→ **Dataset extract**:
#####

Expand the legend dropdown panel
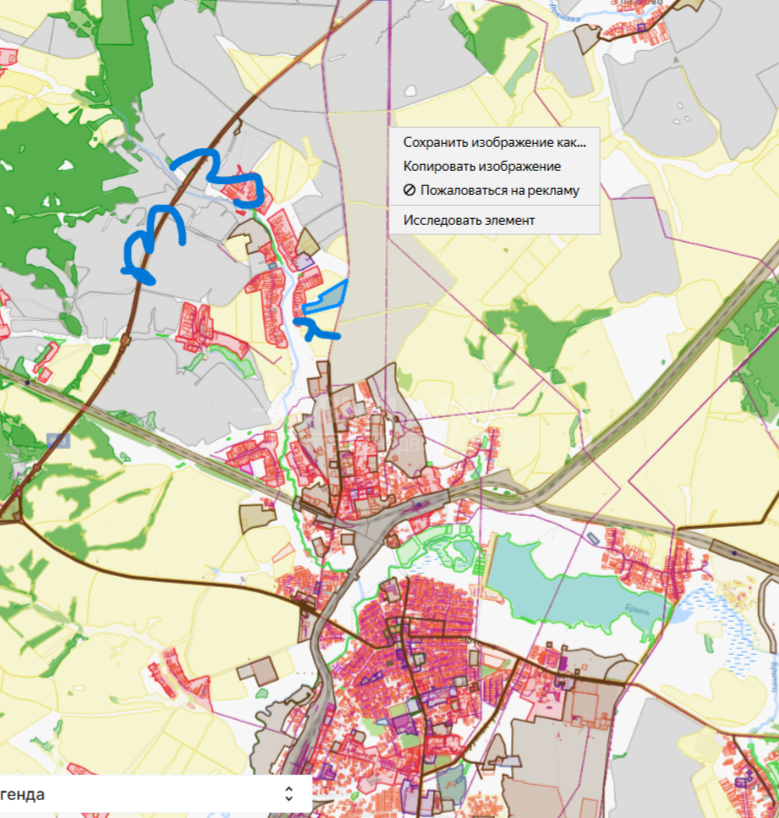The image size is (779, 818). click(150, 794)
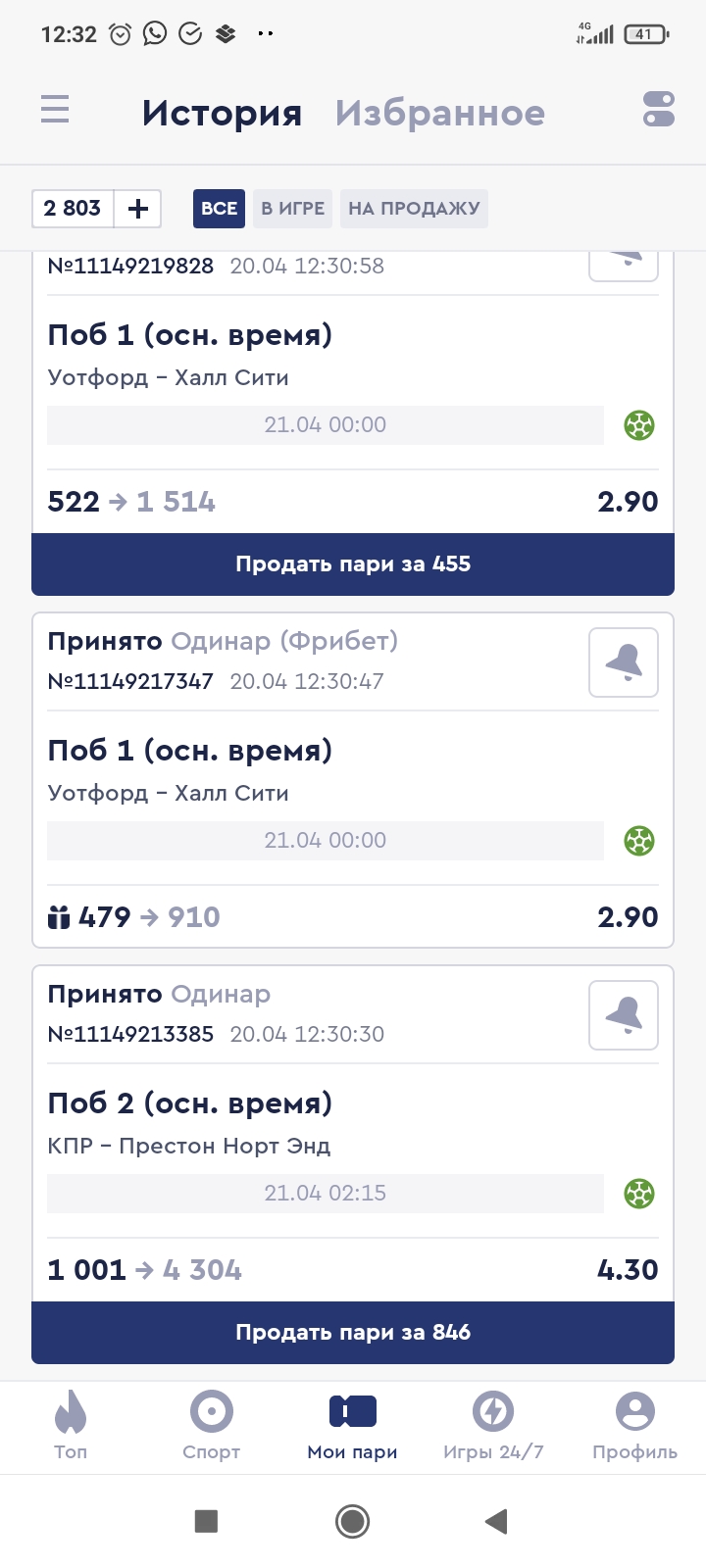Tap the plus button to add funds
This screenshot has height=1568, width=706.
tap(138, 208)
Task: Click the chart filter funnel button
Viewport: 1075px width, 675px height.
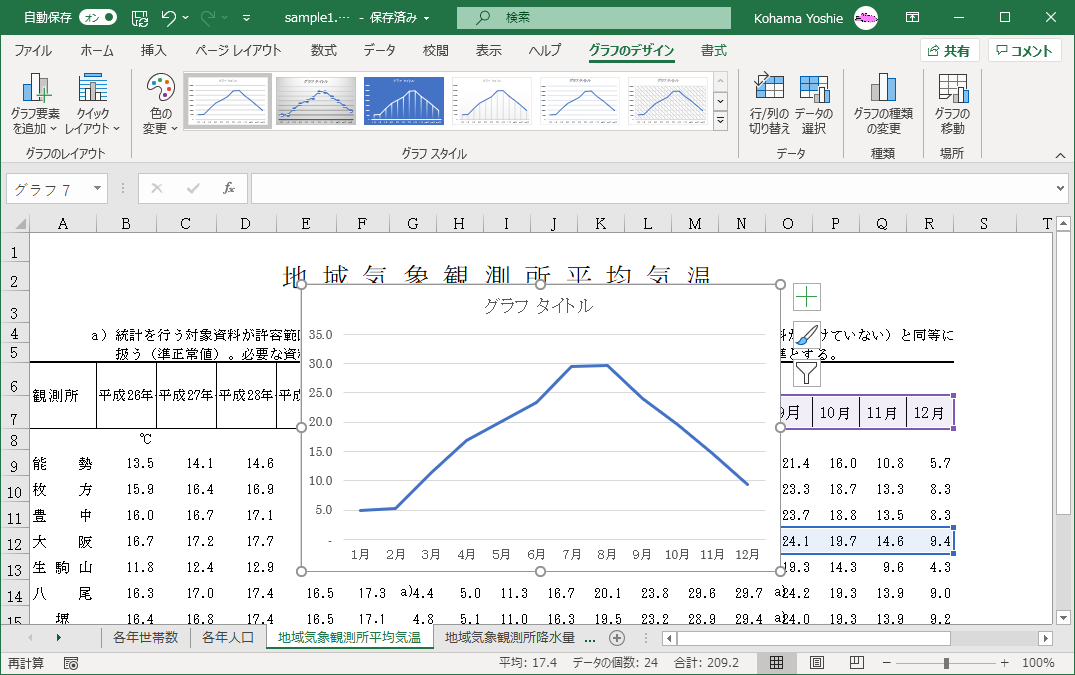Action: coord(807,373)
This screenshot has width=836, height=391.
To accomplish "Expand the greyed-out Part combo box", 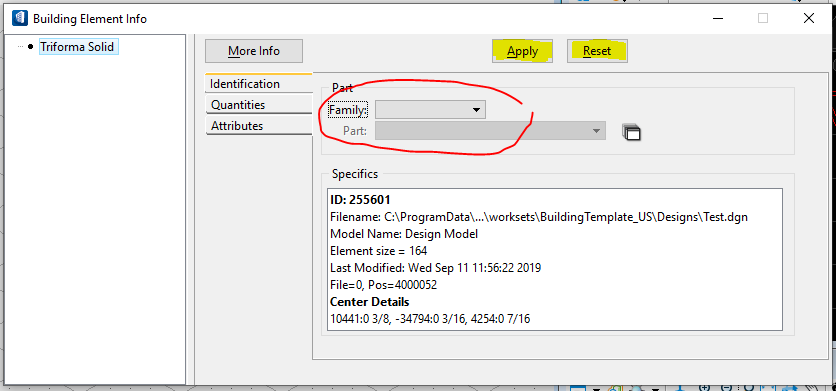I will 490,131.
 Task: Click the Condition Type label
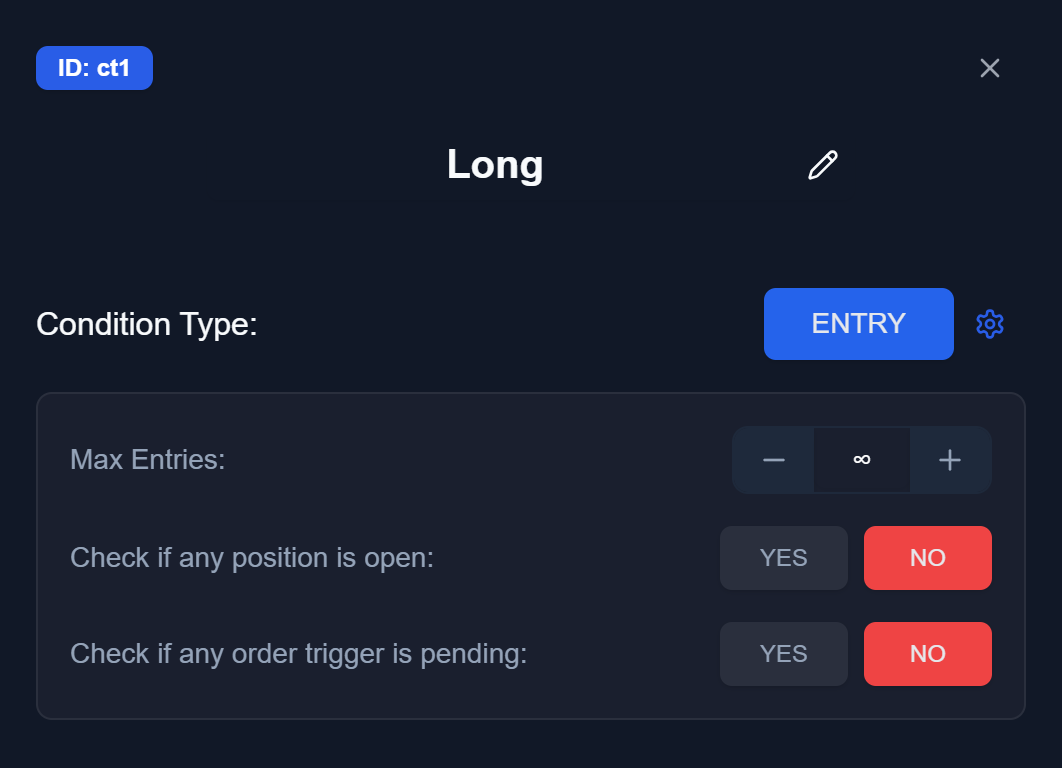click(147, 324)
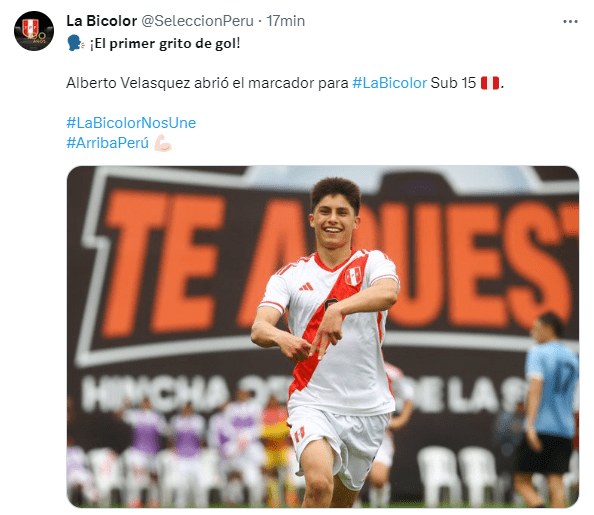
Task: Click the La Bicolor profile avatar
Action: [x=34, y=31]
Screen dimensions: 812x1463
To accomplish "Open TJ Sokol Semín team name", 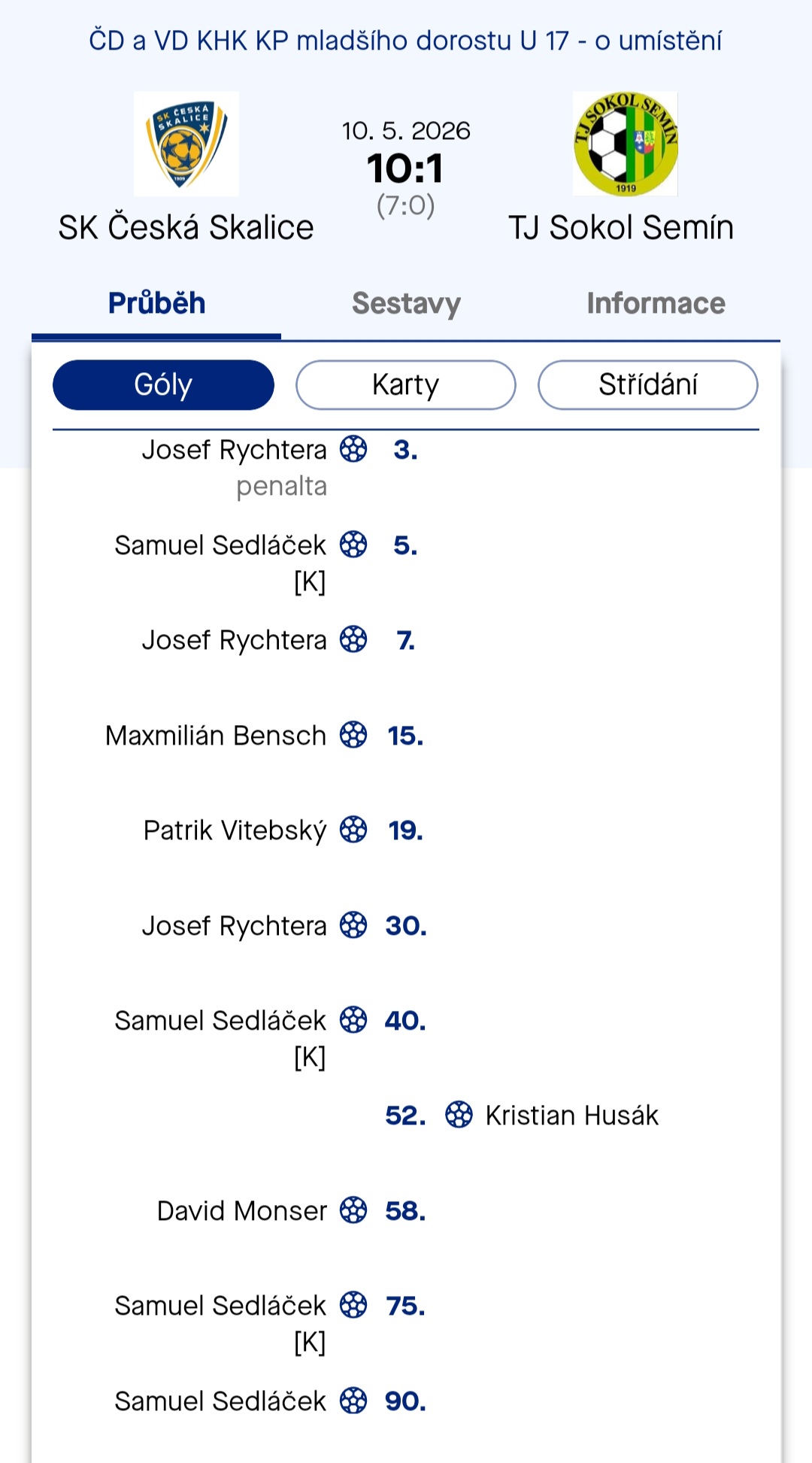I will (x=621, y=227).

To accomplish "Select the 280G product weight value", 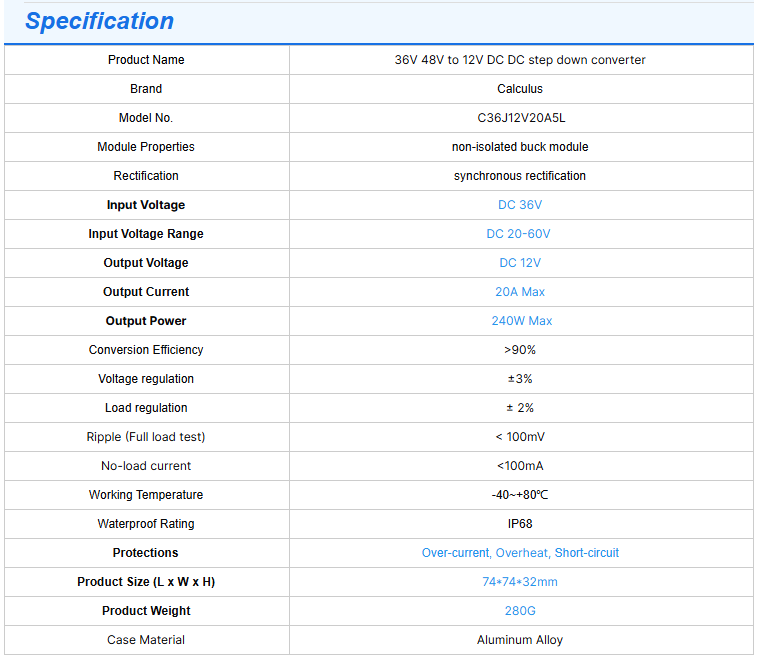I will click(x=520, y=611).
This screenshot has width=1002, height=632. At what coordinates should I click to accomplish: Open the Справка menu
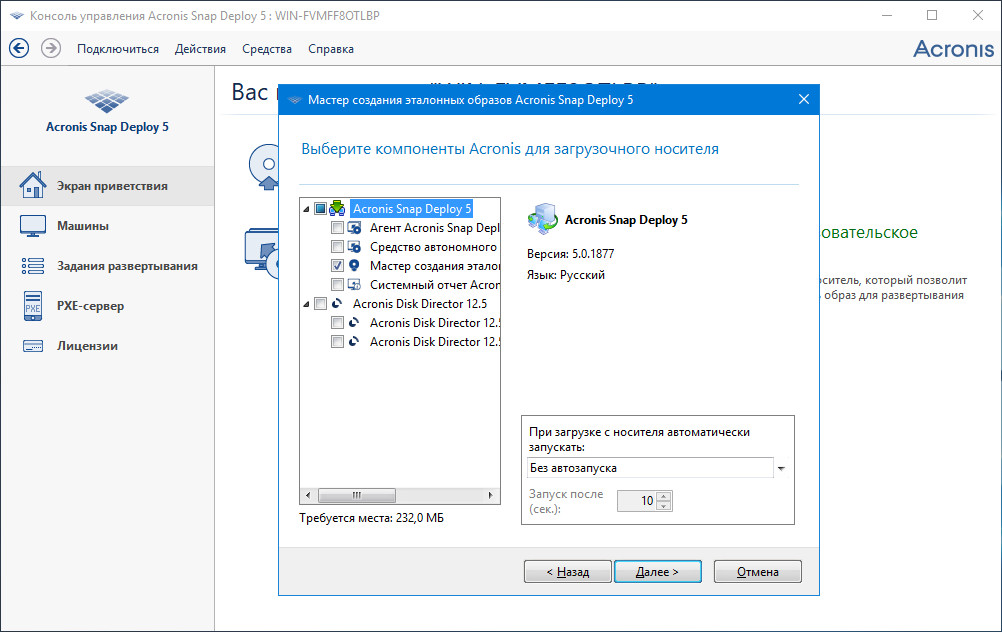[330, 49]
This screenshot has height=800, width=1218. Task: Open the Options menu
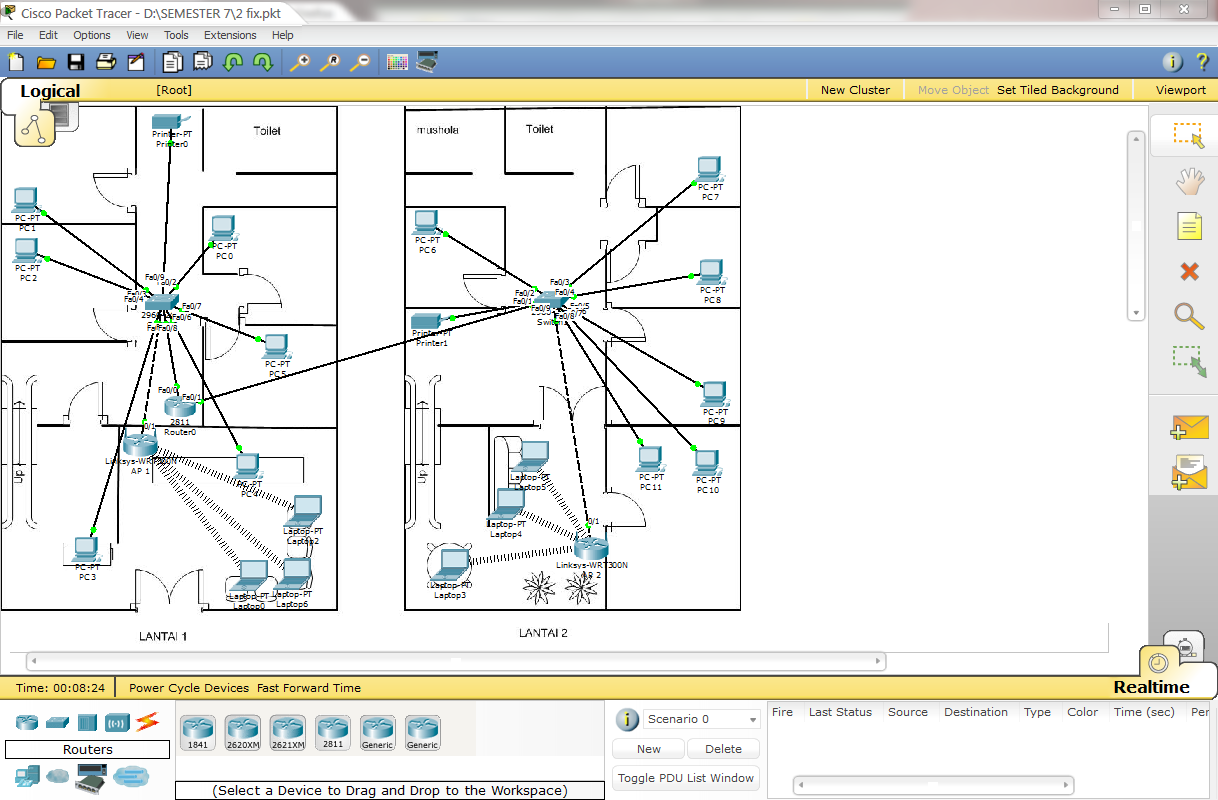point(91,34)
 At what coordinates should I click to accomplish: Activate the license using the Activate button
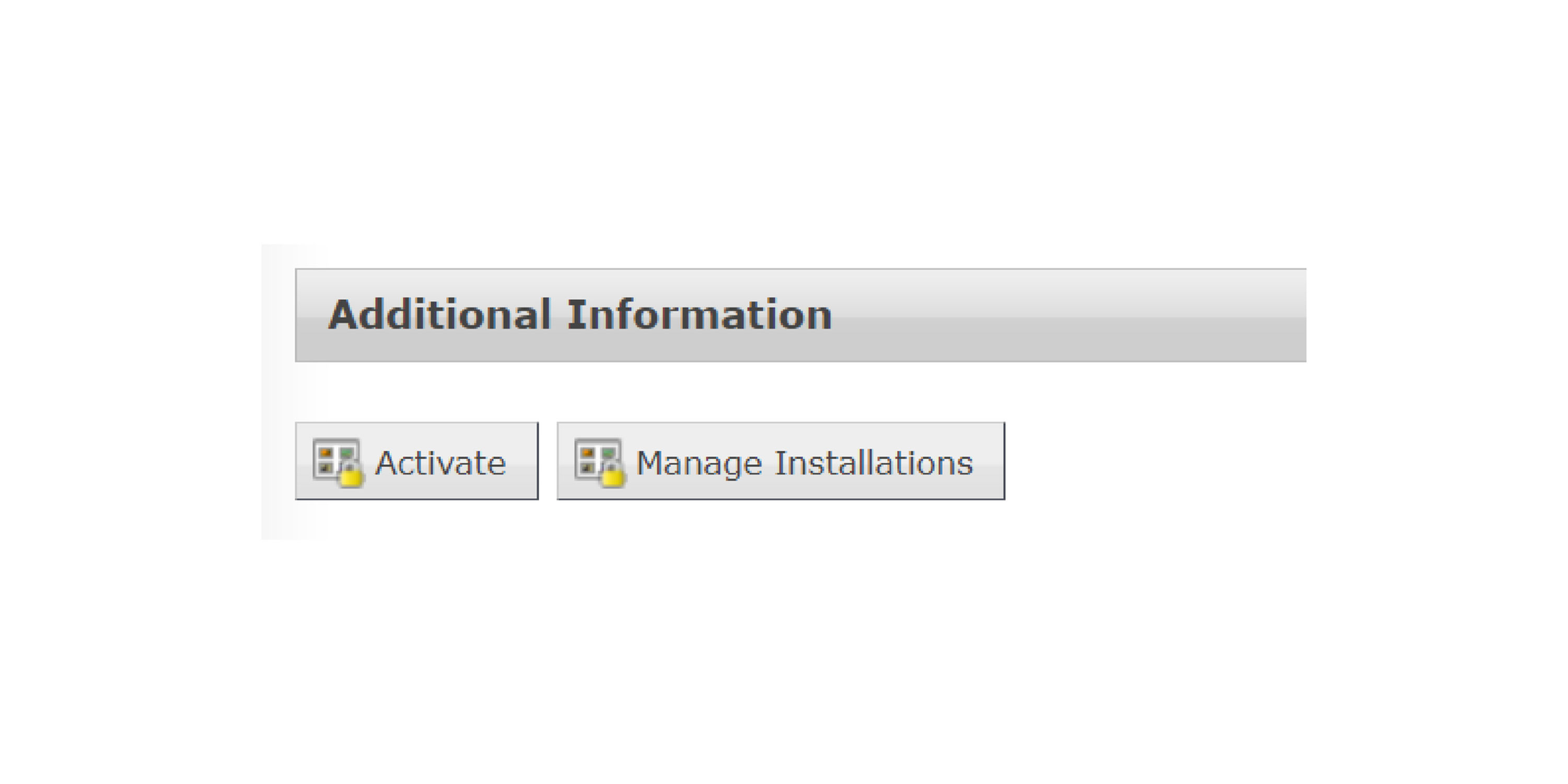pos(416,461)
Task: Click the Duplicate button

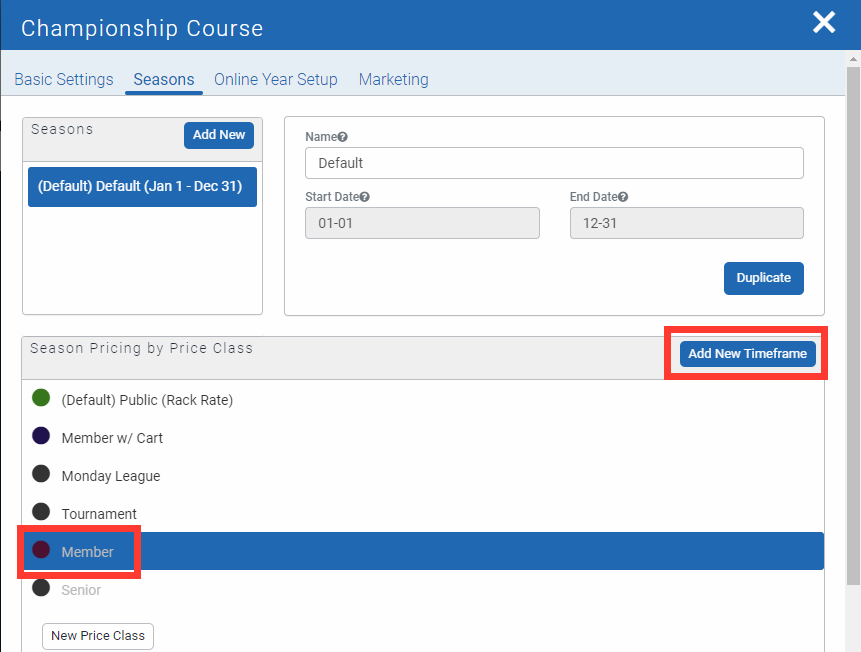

#####

→ **What is needed**:
Omit the pictures and write out exactly the lines from the one containing "At what coordinates should I click to accomplish: Activate" through the last line of the material.

→ **Reply to the task**:
 At what coordinates should I click to accomplish: Activate the license using the Activate button
pos(416,461)
Task: Click the Duplicate button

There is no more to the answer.